** SOURCE TEXT follows **
This Doesn't Happen to Normal People

But what DOES happen to normal people? Email: iamthecoloursapphire@yahoo.com

Tuesday, November 22, 2005

Clotting

Yesterday morning, Amethyst woke up complaining of nausea. As I try to hand her the Pepto, she starts vomiting. Blood.
We just got home from the hospital. I'm exhausted. I hadn't slept Sunday night, and obviously I didn't get much/any sleep in the hospital. My poor baby. She's feeling better, though. And as long as she stays hydrated, it shouldn't happen again. So yeah, I'm making her drink. Lots.
Maybe I can take a nap now...
Laters

Friday, November 18, 2005

All Better

She's doing okay, not crying too much or anything. But she's just so...not well. You can tell she's feeling icky all the time, and she won't let me get more than an inch and a half away without following. She's sleeping in my bed with me, going to the bathroom with me, fixing food with me, and right now, she's blogging with me. Sometimes I'm glad she can't read. Right now I wouldn't mind because I'm talking just about her. She hasn't been sleeping well or much, hasn't been eating much. She's been trying to drink lots, but she's just so sore. I don't like it. Not the clingy part, I don't mind that at all. I don't like the her being sick part. She needs to be all better. She's my baby.
Laters

Monday, November 07, 2005

Theme: Parenting

I dream. And when I dream, I see. I see myself, as I am, as I was, as I want to be, as I could have been, as I might be. And I see Amethyst, Amethyst as she is, in all her glory, her innocence, her maturity, her understanding, her childhood. I see Amethyst as I want her to be, as I imagine she might become. I see her smiling. I see her flying, arms stretched out over the horizon, embracing the world in her joy. That's what I want for her: joy. Boundless, endless, euphoric joy. Like any parent, I suppose; I want her to have what I never could.
** End of SOURCE TEXT **
Answer these three questions about the blog:
1. According to the "Clotting" post, what did Amethyst vomit?
2. In the "All Better" post, what does the writer say they are sometimes glad Amethyst can't do?
3. In the "Theme: Parenting" post, what one thing does the writer say they want for Amethyst?
The rows have nothing to do with the blog.
** GIVEN ENTRIES follows **
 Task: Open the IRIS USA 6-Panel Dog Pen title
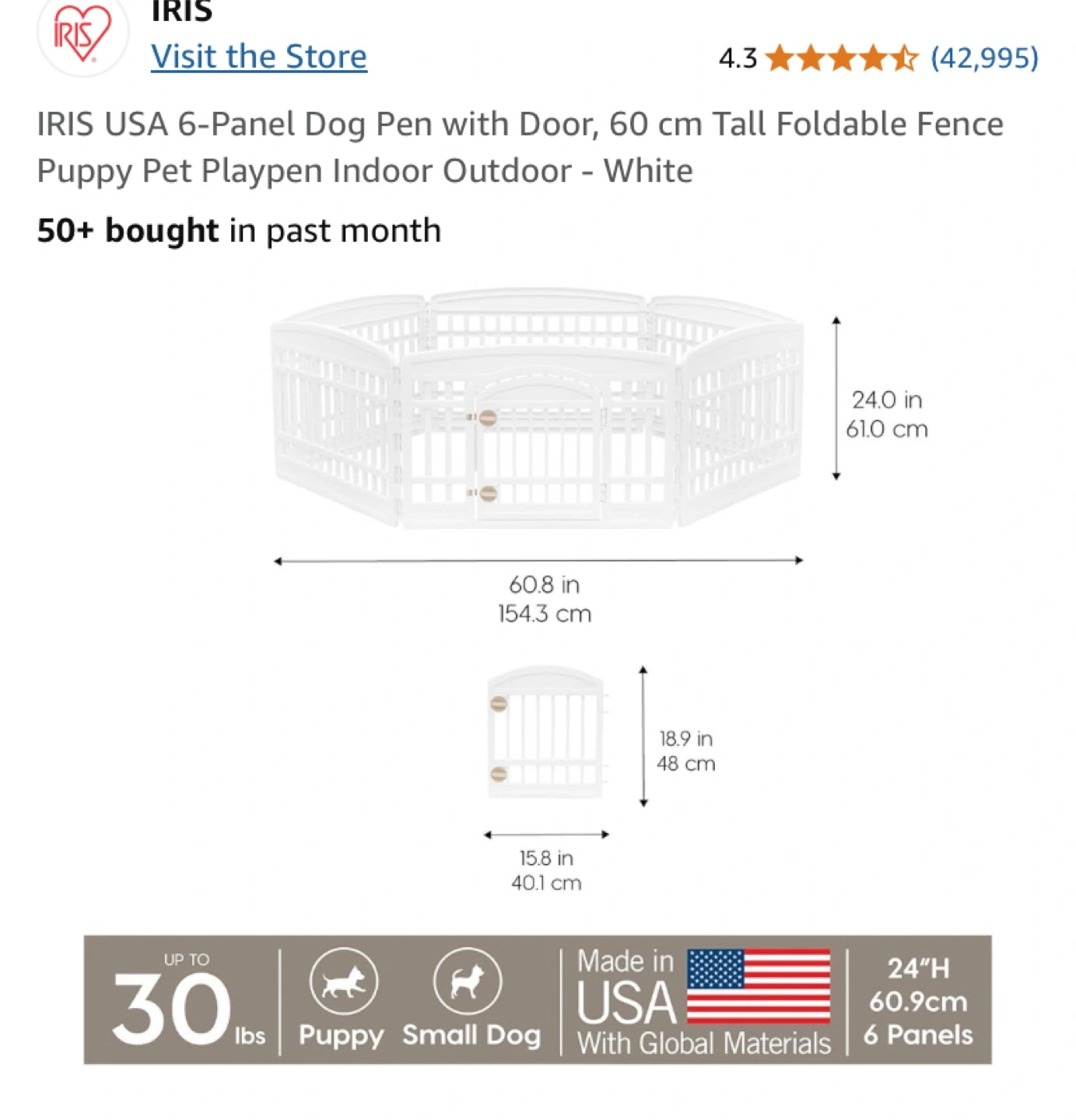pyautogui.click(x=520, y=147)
** End of GIVEN ENTRIES **
** GIVEN ENTRIES follows **
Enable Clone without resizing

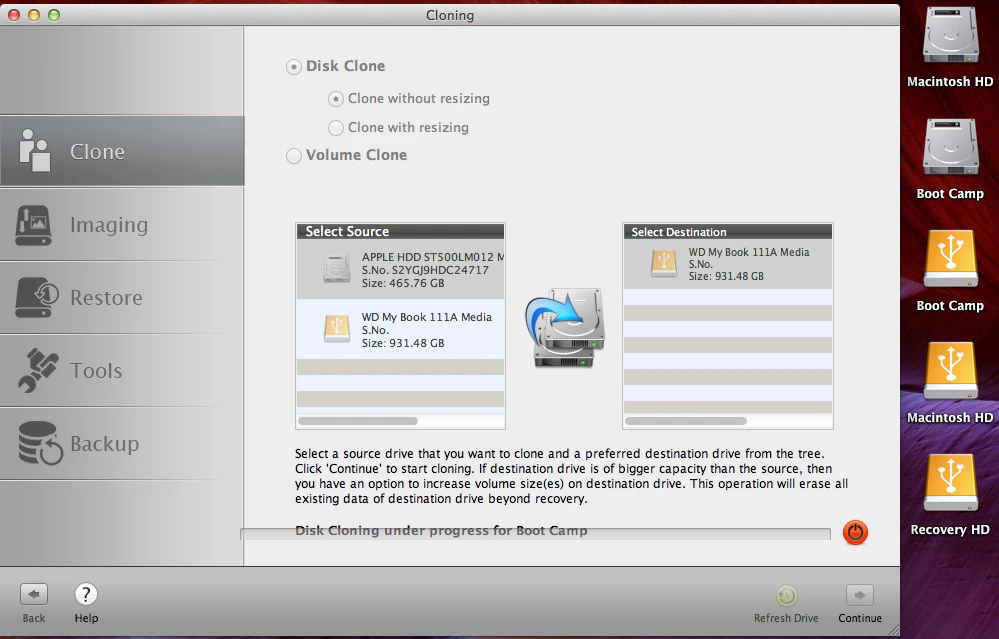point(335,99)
** End of GIVEN ENTRIES **
_RESULT FOR THIS EXERCISE_.
1. Blood.
2. Read.
3. Joy.